Retraité depuis un an, il va devenir à partir du 1er janvier 2027 le manager sportif de Decathlon CMA CGM.
«Je vais chapeauter, en collaboration avec la direction générale, tout le secteur sportif qui va de la formation, de la composition de nos effectifs de New Gen (espoirs) et World Tour (1re division) en passant par le développement personnel des coureurs et toute la structure de performance qui est mise en place autour de nos athlètes», a déclaré le Français de 35 ans dans un entretien jeudi à l’AFP et à L’Équipe, qui avait révélé lundi son retour au sein de la formation française.
«Mon rôle sera d’avoir cette vue d’ensemble et de définir les priorités et déterminer où on veut aller au fil des années», a développé le quadruple vainqueur d’étape sur le Tour de France qui a arrêté sa carrière de coureur en juin 2025 avec l’équipe néerlandaise Picnic Post NL.
«Ça a toujours été pour moi, depuis de nombreuses années, une envie. Une fois que j’ai fait le deuil de ma carrière, j’ai eu besoin de prendre un petit peu de recul. Mais je vibre toujours pour la performance et le cyclisme sur route», a expliqué Bardet qui a participé ces derniers mois à plusieurs courses gravel.
«Indépendamment» de Seixas
Disant approcher sa mission future avec «beaucoup d’humilité», il se donne quelques mois pour prendre ses marques avant sa prise de fonction effective en janvier et ne prévoit pas de se rendre sur le prochain Tour de France (4-26 juillet).
«L’idée, c’est surtout de ne pas mettre la charrue avant les bœufs», a insisté l’ancien grimpeur qui retrouve donc, dans un rôle de dirigeant, une équipe où il avait fait ses débuts professionnels en 2012 lorsqu’elle s’appelait encore AG2R-La Mondiale, avant de monter deux fois sur le podium du Tour de France en 2016 (2e) et 2017 (3e).
«Beaucoup de choses ont changé. Je trouve que ça va être la bonne mesure entre une équipe qui reste avec un ADN fort, historique, et une certaine composante familiale tout en ayant su prendre le virage de l’internationalisation pour avoir une organisation robuste», a déclaré Bardet qui rejoint notamment son ancien entraîneur et ami, l’actuel directeur de la performance Jean-Baptiste Quiclet.
Sa venue, a-t-il insisté, s’est opérée «indépendamment» de la présence dans l’effectif du prodige français Paul Seixas, 19 ans, avec lequel il partage le même agent, Joona Laukka. «Je n’ai pas été en contact direct avec lui», a-t-il assuré.

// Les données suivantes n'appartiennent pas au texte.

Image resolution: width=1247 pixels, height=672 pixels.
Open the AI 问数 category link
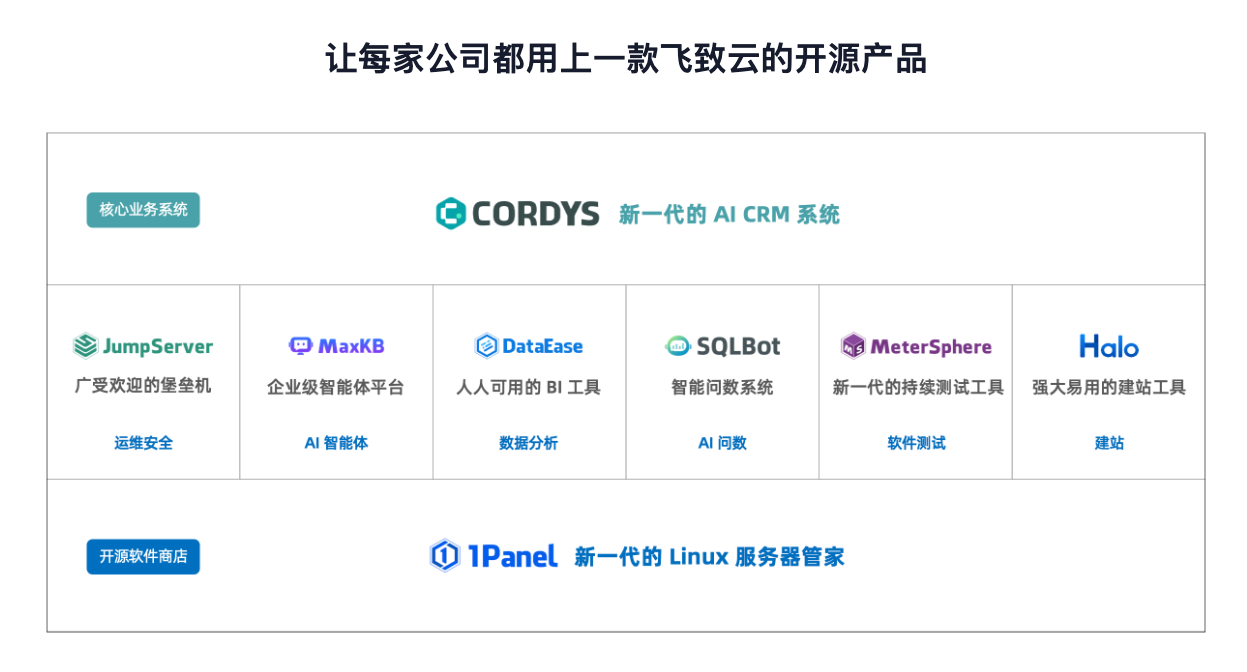722,443
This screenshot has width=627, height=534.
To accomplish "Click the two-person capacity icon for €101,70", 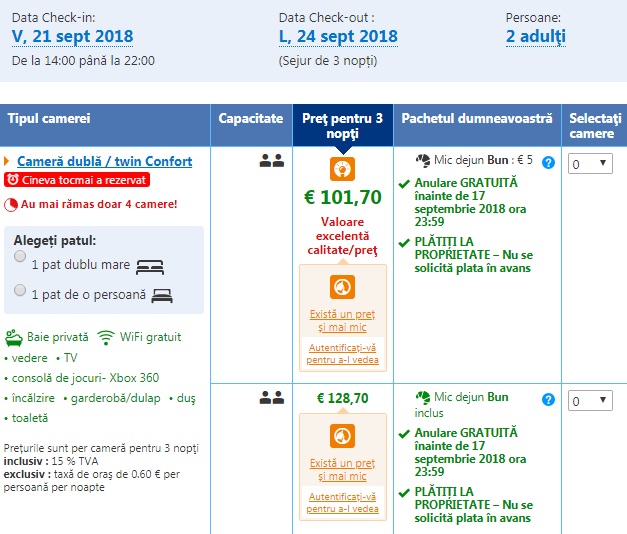I will click(271, 161).
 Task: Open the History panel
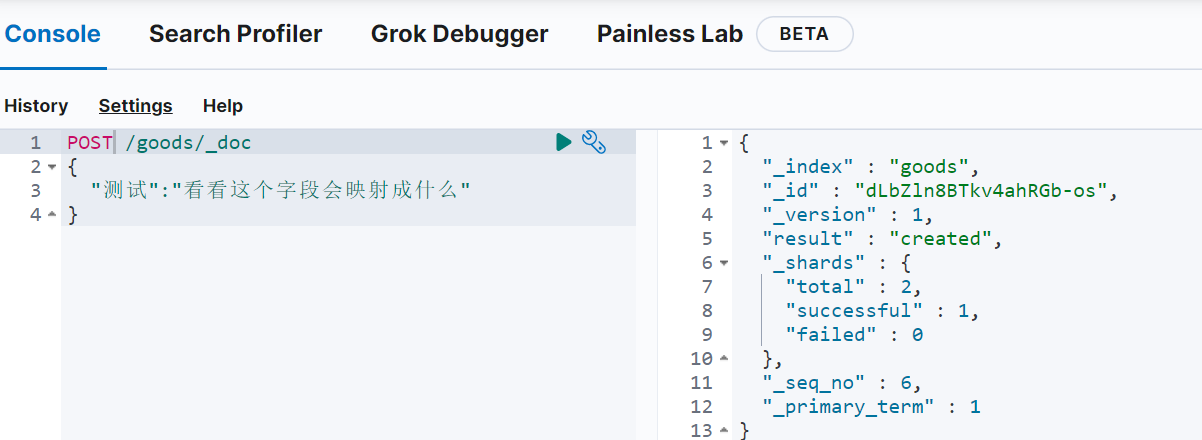[36, 106]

Interrogé sur un possible signal envoyé à la concurrence qui convoite Seixas, dont le contrat expire fin 2027, Bardet a répondu: «Je crois que le travail est plutôt bien, voire très bien fait, autour de Paul Seixas, son accession à la médiatisation et la manière dont tout est organisé autour de lui pour essayer tout de même de le préserver. Ce qui a été mis en place est déjà de très haute qualité. Je ne me suis jamais posé la question dans ces termes. C’est simplement une valeur ajoutée».
À l’avenir, Bardet va donc s’occuper de toutes les équipes de la structure française, y compris sa section féminine qui doit voir le jour en 2027, un rôle en surplomb.